* **Instructions to follow**
What lines of the material below hold the string "computer"? Copy them out.

# # # # # # #

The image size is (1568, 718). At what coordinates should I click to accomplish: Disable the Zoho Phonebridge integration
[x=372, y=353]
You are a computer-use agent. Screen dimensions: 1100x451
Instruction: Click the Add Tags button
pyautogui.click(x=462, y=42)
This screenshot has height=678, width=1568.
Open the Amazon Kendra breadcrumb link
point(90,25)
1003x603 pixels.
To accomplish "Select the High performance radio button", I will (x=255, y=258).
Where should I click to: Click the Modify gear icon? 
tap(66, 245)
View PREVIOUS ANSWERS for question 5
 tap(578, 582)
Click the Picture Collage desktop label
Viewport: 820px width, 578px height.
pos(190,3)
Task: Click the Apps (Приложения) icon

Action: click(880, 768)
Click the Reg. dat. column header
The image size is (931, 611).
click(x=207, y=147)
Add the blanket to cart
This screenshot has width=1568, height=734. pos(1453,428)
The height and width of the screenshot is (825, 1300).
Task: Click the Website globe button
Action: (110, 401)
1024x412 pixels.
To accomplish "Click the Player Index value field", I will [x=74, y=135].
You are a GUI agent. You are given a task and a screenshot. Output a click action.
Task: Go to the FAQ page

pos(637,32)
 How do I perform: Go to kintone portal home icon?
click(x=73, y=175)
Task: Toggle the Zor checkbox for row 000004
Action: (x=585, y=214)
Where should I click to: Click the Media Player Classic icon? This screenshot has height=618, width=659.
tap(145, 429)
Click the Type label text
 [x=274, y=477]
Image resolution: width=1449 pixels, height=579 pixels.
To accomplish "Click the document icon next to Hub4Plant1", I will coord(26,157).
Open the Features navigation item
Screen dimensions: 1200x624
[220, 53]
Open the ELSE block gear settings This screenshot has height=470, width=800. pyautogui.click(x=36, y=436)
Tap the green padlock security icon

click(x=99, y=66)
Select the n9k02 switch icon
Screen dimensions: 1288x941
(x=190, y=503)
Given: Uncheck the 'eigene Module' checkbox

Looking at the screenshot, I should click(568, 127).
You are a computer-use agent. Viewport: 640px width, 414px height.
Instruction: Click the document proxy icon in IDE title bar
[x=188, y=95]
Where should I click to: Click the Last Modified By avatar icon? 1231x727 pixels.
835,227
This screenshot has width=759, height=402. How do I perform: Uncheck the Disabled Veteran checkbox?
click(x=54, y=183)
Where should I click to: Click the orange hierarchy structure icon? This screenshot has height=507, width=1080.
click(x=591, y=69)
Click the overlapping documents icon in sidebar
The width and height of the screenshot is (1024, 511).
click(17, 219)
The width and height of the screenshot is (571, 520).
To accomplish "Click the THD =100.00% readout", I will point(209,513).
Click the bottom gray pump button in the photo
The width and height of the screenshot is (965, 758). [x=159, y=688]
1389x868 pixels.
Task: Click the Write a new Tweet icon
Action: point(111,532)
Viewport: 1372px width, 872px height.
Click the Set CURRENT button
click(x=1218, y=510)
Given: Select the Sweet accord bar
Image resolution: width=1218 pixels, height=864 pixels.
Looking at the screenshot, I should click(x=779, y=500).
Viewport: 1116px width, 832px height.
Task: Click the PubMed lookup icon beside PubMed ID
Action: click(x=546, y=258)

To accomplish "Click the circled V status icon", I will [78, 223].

# # # # # # #

* **Result for this exercise**
You are a computer-use agent. Screen dimensions: 1100x451
You are a computer-use agent. Viewport: 640px width, 414px height.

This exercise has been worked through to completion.